As for P. pearcei and P. klotzschianum, there's a bit of a trade off to consider. These species produce growths on extended rhizomes, so while they stay short in stature, they tend to spread out with lots of space between growths. Sometimes that characteristic is exhibited in their hybrids and it means they may require a bit more horizontal space than other taller hybrids.

Also meant to mention that one way you might go about discovering new hybrids is with a site like http://www.bluenanta.com/. You can search for a species like klotzschianum, then click on the Progeny tab, and it shows a fairly accurate list of registered hybrids. There are even photos of some available. As for sources available in your area, that's another issue, but since I don't know where you're located, I'll skip on making recommendations for now.


----------



## abax (Sep 3, 2019)

naturepath, might you be located in Canada?


----------



## naturepath (Sep 4, 2019)

No, Sorry.
In Germany (europe).
Phragmipedium hybrids are not very often offered here.


----------



## monocotman (Sep 4, 2019)

Elite orchids have a large selection of phrags you may like.
They are based in the UK,
David


----------



## mrhappyrotter (Sep 4, 2019)

naturepath said:


> No, Sorry.
> In Germany (europe).
> Phragmipedium hybrids are not very often offered here.

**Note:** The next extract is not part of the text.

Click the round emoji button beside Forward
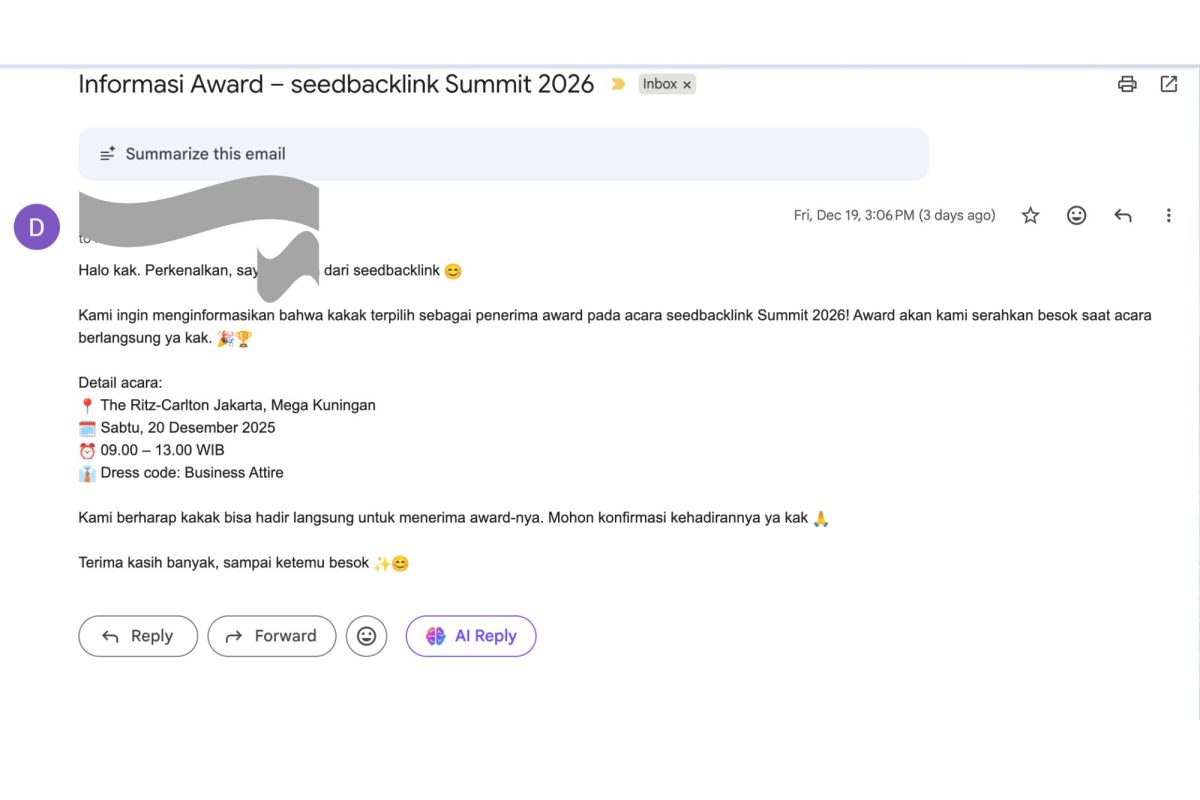1200x800 pixels. pyautogui.click(x=366, y=636)
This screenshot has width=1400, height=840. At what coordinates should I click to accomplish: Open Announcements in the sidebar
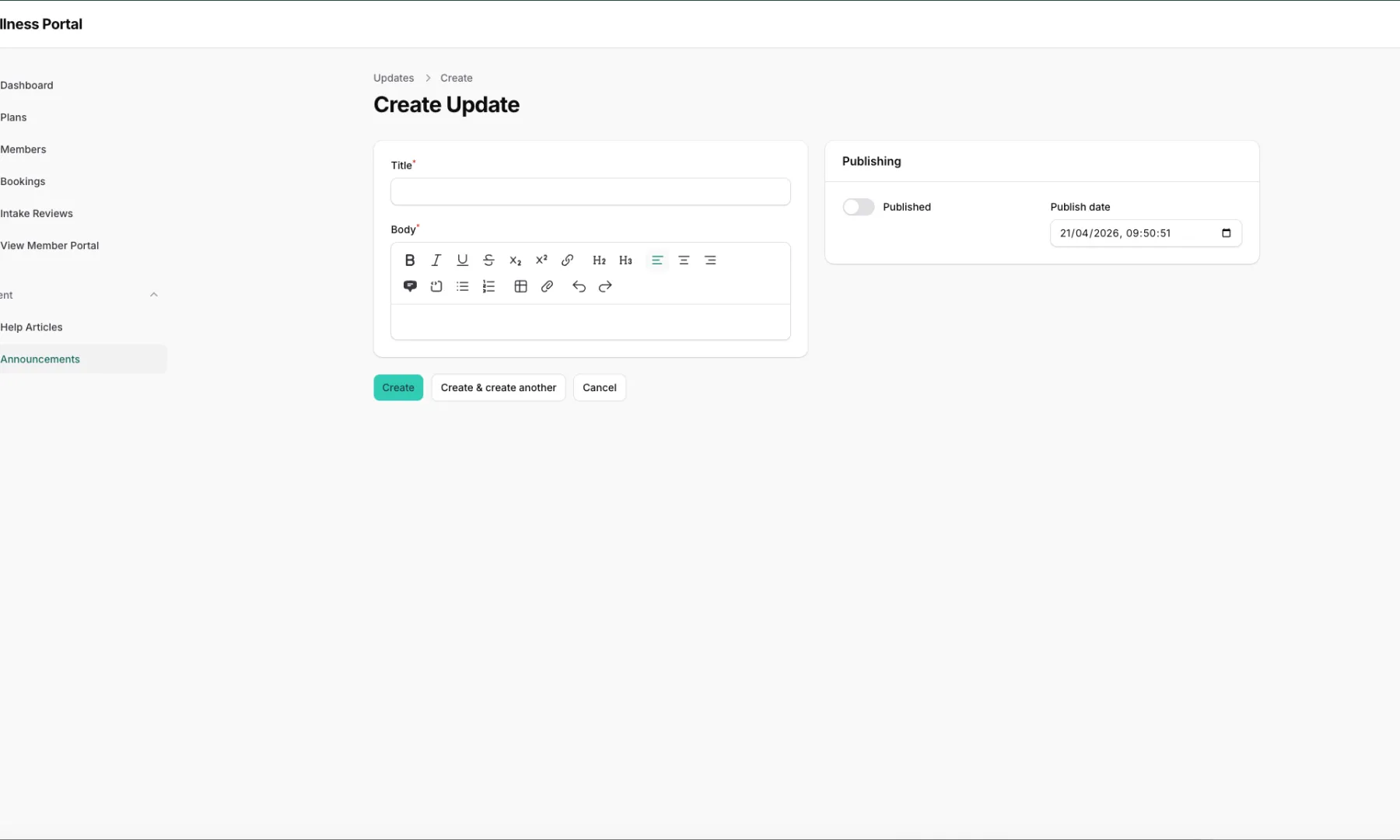click(40, 359)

Check with Popow Orchids directly and ask for specific crosses or let them know you're looking for small hybrids (sans micropetalum influence). They don't list everything they have on their website, and several times I've mentioned I'm looking for something specific, and it turns out they've had it available. Unfortunately, their website seems to be having some technical difficulties this morning when I looked, but hopefully they'll have it resolved soon.


----------



## ORG (Sep 5, 2019)

The easiest way would be to Visite some of the exhibitions in Germany. There you can find Phrag-hybrids and others. The easiest way woul be, when you live in Bavaria, then you cou could visit the nursery from Franz Glanz in Unterwössen south of Chiemsee.


----------



## richgarrison (Sep 5, 2019)

Asendorfer, and Franz Glanz also come to mind


----------



## naturepath (Sep 5, 2019)

Thank you very much!


----------



## NYEric (Sep 11, 2019)

Woodstream Orchids has a whole section of small Phrags
this is Future Impact x schlimii.
This is


----------



## abax (Sep 11, 2019)

Very, very nice Eric. I loooove these pastel/almost white Phrags.


----------



## NYEric (Sep 12, 2019)

I know you do.


----------



## Vox (Sep 13, 2019)

naturepath said:


> No, Sorry.
> In Germany (europe).
> Phragmipedium hybrids are not very often offered here.



If you are located somewhere in the north, you could visit Lemförde Orchideenzucht. They have some nice hybrids, with besseae, schlimii, popowii, longifolium and so on. Plants are healthy and often big sized. Lemförde is not far away from Asendorf, both would give a good combination for an orchid tour.

Alternatively, plants from Ecuagenera are easily accessible via Roellke. On that way, I got three Phrags from Ecuagenera, and they established in short time (new roots).


----------